The Financial business operates on a model in which revenue is steadily accumulated. Through appropriate promotions and sales activities, we encourage customers to increase their usage, thereby building revenue over time. As long as defaults remain under control, this structure allows profits to accumulate relatively steadily.

This concludes my explanation of the financial results. Thank you.  

Purpose of Business Alliance (Review)

I will explain our initiatives with Advantage Partners, Inc., an alliance we began last November. With support from Advantage Partners, we aim to vigorously grow our business. Let me explain the details of this alliance again.

I will also discuss progress to date and future priority measures. This is the first time we are sharing the progress update and priority measures.

First, let me explain the purpose of this business alliance once again. The purpose is very clear: to realize our medium-to-long-term vision, the Raccoon BtoB Network.

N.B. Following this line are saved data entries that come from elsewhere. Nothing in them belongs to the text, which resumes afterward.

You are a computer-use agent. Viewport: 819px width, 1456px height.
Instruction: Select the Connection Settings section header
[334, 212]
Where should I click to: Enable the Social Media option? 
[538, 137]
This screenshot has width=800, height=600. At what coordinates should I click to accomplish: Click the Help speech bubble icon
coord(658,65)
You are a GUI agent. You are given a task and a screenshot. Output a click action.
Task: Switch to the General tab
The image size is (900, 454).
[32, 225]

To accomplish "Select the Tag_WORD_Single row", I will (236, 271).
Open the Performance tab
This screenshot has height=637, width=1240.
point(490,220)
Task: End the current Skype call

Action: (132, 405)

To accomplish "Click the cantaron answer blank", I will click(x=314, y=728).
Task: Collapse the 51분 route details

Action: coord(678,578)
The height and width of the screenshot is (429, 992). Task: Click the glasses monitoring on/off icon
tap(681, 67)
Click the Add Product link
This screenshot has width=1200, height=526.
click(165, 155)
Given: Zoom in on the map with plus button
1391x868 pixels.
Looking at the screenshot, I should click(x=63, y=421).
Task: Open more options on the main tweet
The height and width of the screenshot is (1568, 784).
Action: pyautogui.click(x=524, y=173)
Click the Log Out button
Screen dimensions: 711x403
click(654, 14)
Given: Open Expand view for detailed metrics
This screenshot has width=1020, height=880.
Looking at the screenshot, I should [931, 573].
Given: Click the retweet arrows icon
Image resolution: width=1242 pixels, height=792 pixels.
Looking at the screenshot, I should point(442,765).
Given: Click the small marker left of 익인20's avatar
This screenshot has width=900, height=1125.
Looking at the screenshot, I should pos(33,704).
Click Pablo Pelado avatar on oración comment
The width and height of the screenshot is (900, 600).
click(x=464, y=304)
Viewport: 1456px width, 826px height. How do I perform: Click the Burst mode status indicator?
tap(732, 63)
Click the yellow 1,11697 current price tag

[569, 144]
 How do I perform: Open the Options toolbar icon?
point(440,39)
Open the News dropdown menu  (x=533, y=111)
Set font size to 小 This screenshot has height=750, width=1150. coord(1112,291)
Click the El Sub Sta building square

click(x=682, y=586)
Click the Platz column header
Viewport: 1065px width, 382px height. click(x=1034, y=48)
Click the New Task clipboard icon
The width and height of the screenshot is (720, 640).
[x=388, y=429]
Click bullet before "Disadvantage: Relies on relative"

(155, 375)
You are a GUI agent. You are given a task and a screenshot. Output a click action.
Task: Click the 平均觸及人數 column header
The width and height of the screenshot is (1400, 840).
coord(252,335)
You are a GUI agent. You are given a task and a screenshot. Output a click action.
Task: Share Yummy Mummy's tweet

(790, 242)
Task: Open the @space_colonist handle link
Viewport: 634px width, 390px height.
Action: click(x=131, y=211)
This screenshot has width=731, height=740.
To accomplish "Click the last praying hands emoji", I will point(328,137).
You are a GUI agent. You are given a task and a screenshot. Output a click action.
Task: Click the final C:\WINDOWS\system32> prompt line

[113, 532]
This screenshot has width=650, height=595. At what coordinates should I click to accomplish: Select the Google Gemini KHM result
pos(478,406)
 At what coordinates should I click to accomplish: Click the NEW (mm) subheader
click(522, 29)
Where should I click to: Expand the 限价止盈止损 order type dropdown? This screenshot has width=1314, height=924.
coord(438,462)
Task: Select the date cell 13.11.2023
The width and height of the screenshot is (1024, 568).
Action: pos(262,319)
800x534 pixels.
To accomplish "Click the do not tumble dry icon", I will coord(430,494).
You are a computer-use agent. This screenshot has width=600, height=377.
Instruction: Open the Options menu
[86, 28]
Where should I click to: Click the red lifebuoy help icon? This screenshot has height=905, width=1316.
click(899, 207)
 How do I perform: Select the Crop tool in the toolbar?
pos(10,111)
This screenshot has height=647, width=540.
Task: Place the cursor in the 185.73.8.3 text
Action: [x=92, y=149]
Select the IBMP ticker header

This vision includes further growing our two existing businesses: SUPER DELIVERY service and the Financial business. We have formed this alliance with Advantage Partners to receive the funding and management support necessary to realize this vision.  

Direction Envisioned for Raccoon BtoB Network (Review)

Let me explain once again what we aim to achieve with the Raccoon BtoB Network. Currently, we operate three existing businesses: the e-commerce service SUPER DELIVERY, and Paid and URIHO services under the Financial business.

The common objective across these three businesses is to make the operational environment more efficient for small and mid-sized business operators and SMEs located throughout Japan.

SMEs often face various challenges, such as insufficient manpower or limited expertise in IT and finance, though their situations vary widely. We leverage our resources to help them streamline their operations.

In other words, through our services, we provide an environment enabling SMEs and business operators to conduct their activities more efficiently.

The Raccoon BtoB Network is based on the belief that there are still many services we should provide for small and medium-sized business operators. Through our services, we aim to address the numerous challenges these businesses face.

As we build this network and expand our services, we also explore opportunities for M&A, minority investments, and forming alliances. In this way, we intend to broaden our service lineup for SMEs and also drive cross-selling.

At present, we have over 500,000 customer accounts. Our strategy is to further increase this account base through M&A and minority investments. Cross-selling across these channels will enable us to significantly expand our group GMV. 

Future Priority Measures in Business Alliance with Advantage Partners

We are advancing several initiatives with Advantage Partners. First, we aim to expand the growth potential of our existing businesses. In the EC business, we are exploring multiple initiatives and conducting tests to strengthen sales and marketing and drive growth of the overseas business.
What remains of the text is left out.